9- Mısır’ın yeni iktidar elitleri ve hükümeti de İran’ın hedefinde. En temelde Sünnilere düşman bir zihniyet olan 12 İmam anlayışı (Şiilik-Caferilik) İran’da Velayeti Fakih denen düşünce ile iktidar ideolojisi halini aldı. Hamaney ve Şii mollaların rehberliğinde, tamamı Şii müntesiplerinden oluşan siyasiler, askerler ve üst düzey liderliğin hakimiyetindeki İran rejimi Sünni dünyasını, Sünni oluşumları ve karşısında güç olarak belirecek her yapıyı hedef alıyor. Bunların başında da Mısır’da Hasan el-Benna’nın kurduğu küresel bir Ehli Sünnet vel Cemaat anlayışını savunan İhvanul Müslimin (Müslüman Kardeşler) hareketi geliyor. 2011 yılında Mübarek diktasının devrilip İhvan liderlerinden Prof. Dr. Muhammed Mursi’nin Cumhurbaşkanı olması ile Mısır bir kez daha İran için en büyük tehdit halini aldı. Özellikle Nusayri-Baas Esed diktasına karşı Suriye devrimini açıkça desteklemesi, mazlumun yanında zalimin karşısında olduğunu Tahran’da haykırması nedeniyle Mursi, İhvan ve Mısır da Fars-Şii İran devletinin düşman kategorisinde. Bu çerçevede senaryoda bir türlü başarılı olamadıkları Mısır’da İran’ın Şiileştirilmiş fanatik azınlık grup aracılığıyla bir hamle yapma planı var. Sabık rejim mensuplaırı ile sıkı dirsek temasında bulunan Tahran’a Mübarek’in adamlarından bir ekip ziyarette bulunmuştu. Burada General Kasım Süleymani ile görüşen heyetin neler yapacağı önümüzdeki günlerde belirginleşecek.
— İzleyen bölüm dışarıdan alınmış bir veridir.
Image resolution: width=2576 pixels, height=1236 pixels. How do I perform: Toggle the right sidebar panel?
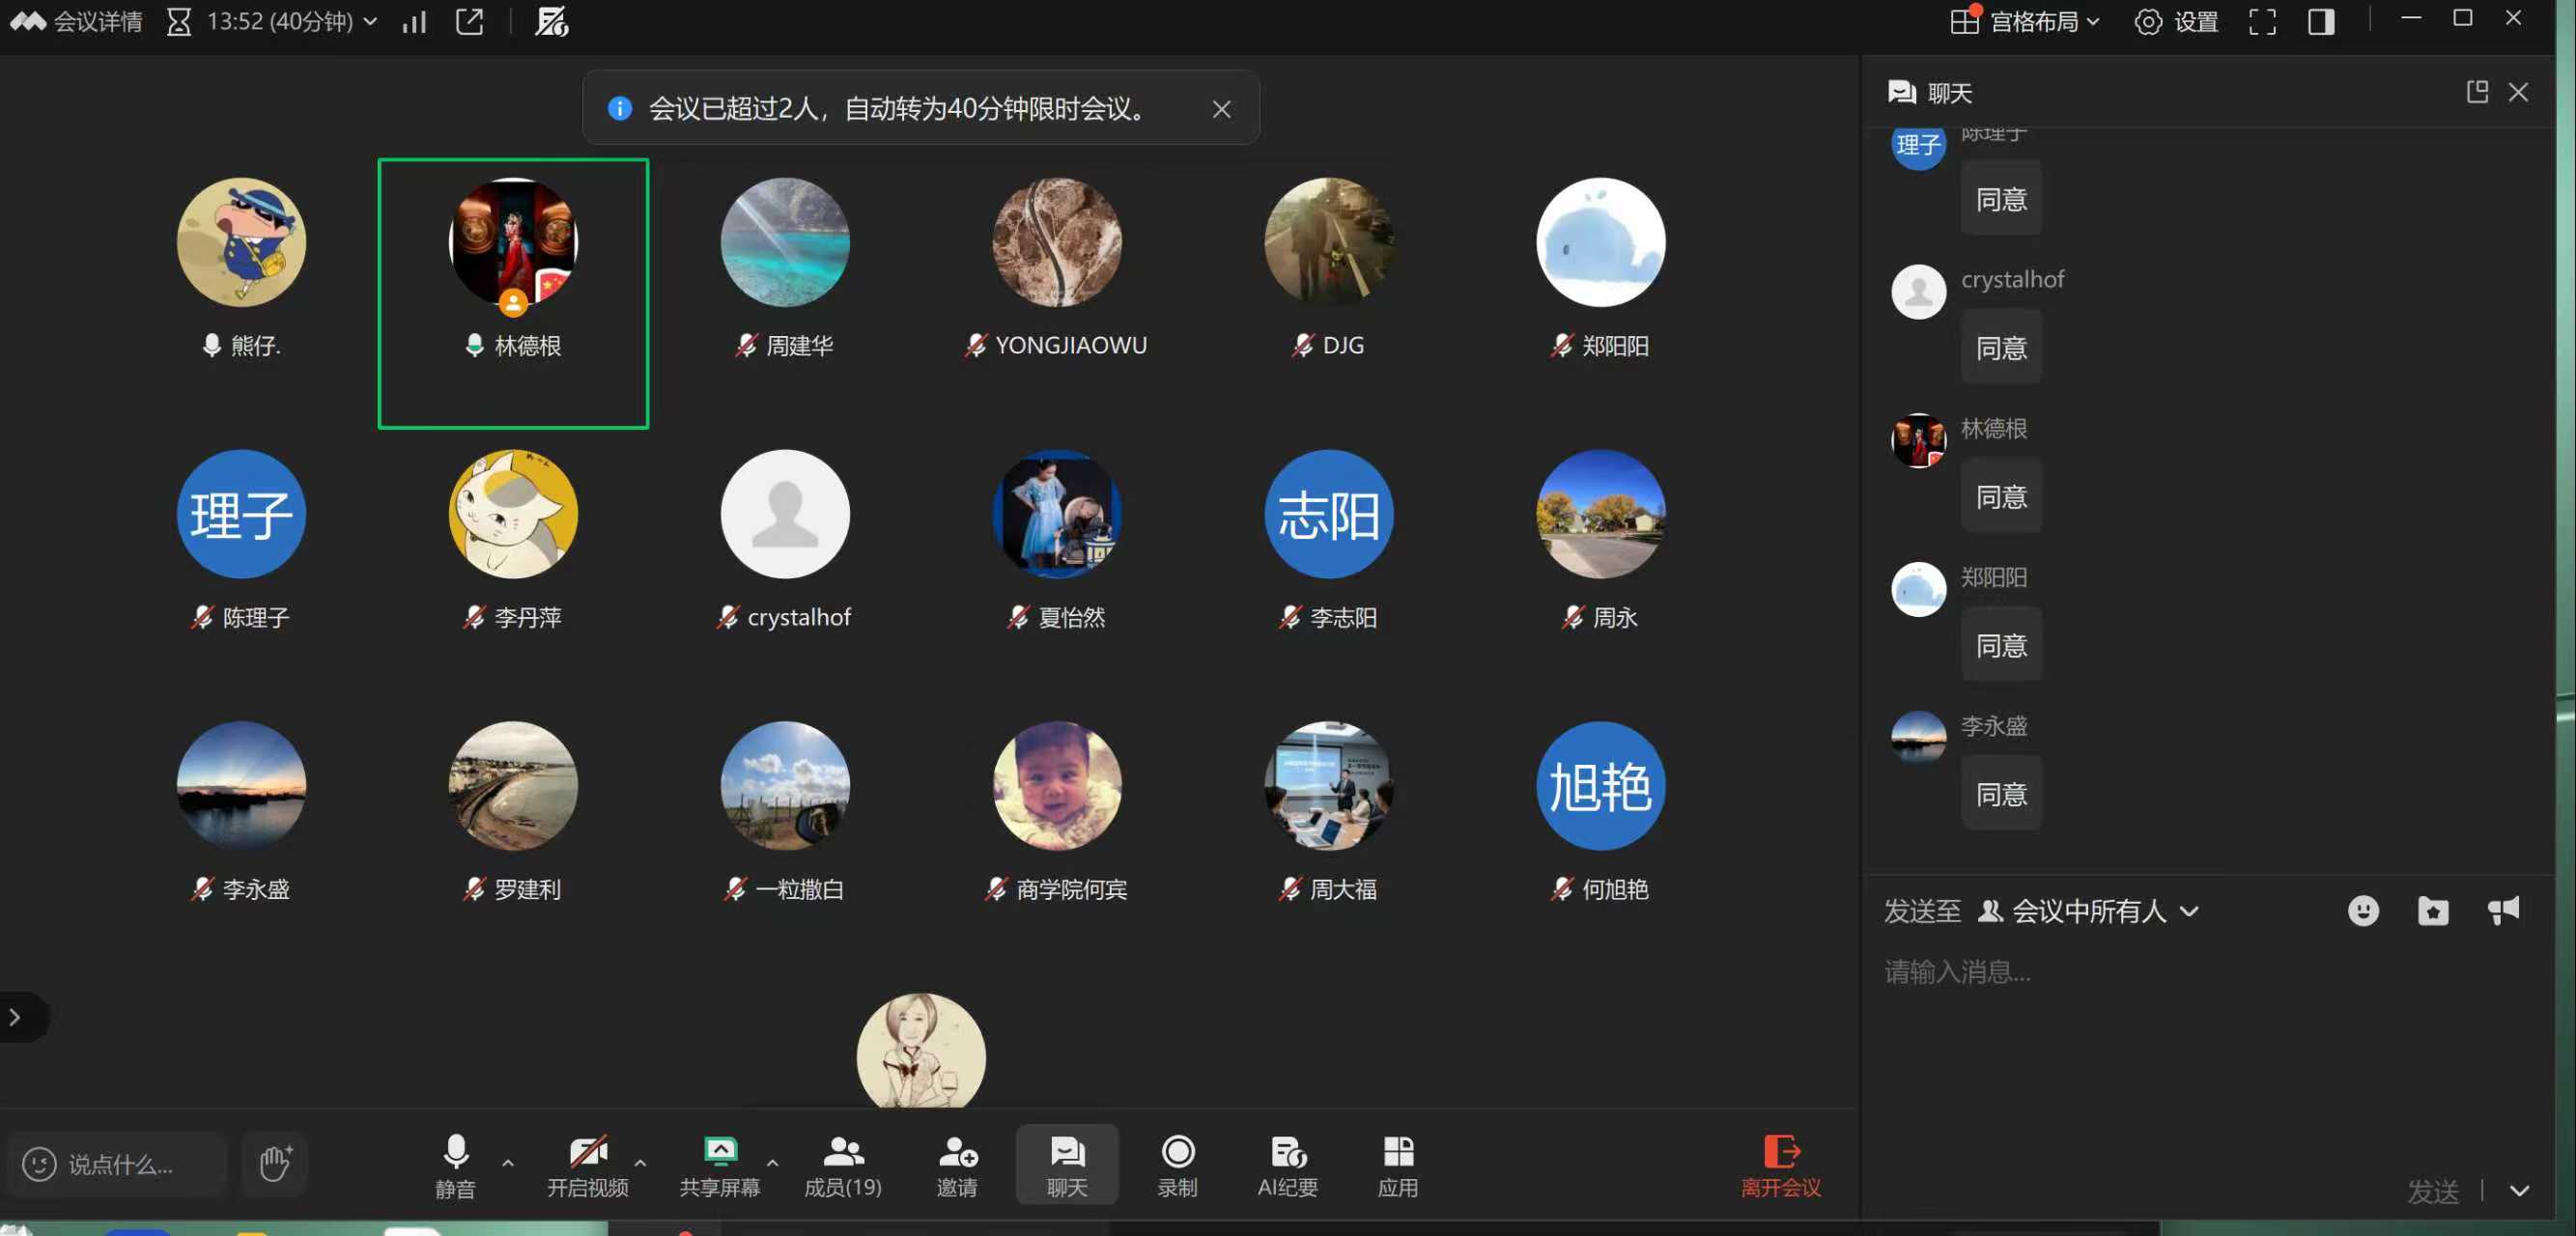[x=2319, y=21]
10- Türkiye’yi her anlamda açıkça düşman olarak gören, bunu tüm medya kanallarında en üst devlet yetkililerinin ağzından deklare eden İran rejiminin senaryosunda Kuzey Irak ve PKK meselesi de var. PJAK ile zaten karşılıklı alışverişte bulunan, ayrılıkçı sosyalist Kürt örgütlerine her tür imkanı sağlayan İran rejimi Suriye’deki örgüt uzantılarını da kullanma peşinde. Barzani liderliğindeki yapıyı da mümkün mertebe zayıflatıp Maliki’yi güçlendirmeye çalışacak olan İran’ın burayı PKK için daha büyük ve manevra alanı geniş bir bölgeye çevirme planları var. Elbette tüm bu güçler Türkiye’ye karşı kullanılacak.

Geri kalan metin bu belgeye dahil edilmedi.